-- What you have to do --
As the answer, set down the lines below from the one containing "Click checkmark circle" through the one containing "The width and height of the screenshot is (1024, 599).", exactly and inclusively, and no others.

(Dataset entries)
###
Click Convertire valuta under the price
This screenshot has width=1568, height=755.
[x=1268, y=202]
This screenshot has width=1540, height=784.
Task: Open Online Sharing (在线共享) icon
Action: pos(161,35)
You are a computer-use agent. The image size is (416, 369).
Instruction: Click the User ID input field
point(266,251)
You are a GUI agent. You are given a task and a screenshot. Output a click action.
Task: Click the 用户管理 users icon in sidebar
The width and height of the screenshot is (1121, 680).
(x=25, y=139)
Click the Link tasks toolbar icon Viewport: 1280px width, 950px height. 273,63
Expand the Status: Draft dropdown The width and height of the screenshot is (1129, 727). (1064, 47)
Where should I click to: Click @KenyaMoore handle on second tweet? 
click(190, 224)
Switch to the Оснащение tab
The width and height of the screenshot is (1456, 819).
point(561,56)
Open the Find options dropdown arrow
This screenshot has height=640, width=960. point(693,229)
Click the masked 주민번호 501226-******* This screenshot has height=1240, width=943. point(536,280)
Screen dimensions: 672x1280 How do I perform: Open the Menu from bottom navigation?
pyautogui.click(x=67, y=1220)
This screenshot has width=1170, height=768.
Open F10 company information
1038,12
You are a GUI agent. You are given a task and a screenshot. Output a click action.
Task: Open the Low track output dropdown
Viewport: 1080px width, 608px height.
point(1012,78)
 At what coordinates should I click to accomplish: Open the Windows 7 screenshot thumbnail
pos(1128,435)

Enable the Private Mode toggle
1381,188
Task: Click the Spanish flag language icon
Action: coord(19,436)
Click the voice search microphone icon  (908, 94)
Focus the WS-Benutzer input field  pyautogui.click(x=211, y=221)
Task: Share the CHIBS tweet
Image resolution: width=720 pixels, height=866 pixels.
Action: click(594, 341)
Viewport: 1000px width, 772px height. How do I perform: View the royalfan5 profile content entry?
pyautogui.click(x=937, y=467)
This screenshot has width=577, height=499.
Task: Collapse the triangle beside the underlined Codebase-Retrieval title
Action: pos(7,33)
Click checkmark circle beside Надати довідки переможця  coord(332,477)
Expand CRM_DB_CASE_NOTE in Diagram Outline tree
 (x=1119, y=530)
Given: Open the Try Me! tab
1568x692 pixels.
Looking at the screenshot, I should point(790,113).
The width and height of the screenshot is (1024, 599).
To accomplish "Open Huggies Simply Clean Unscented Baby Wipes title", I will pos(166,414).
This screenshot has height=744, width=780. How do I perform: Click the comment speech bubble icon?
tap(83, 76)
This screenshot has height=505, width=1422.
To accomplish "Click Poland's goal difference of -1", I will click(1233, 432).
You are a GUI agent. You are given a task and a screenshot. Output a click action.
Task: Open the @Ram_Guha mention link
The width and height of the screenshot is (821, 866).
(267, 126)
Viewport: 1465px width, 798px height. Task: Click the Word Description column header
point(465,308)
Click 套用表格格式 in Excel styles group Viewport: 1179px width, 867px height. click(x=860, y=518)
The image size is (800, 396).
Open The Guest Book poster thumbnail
###
-- Result of this task --
Click checkmark circle beside Надати довідки переможця  coord(332,477)
Expand CRM_DB_CASE_NOTE in Diagram Outline tree
 (x=1119, y=530)
Given: Open the Try Me! tab
1568x692 pixels.
Looking at the screenshot, I should point(790,113).
The width and height of the screenshot is (1024, 599).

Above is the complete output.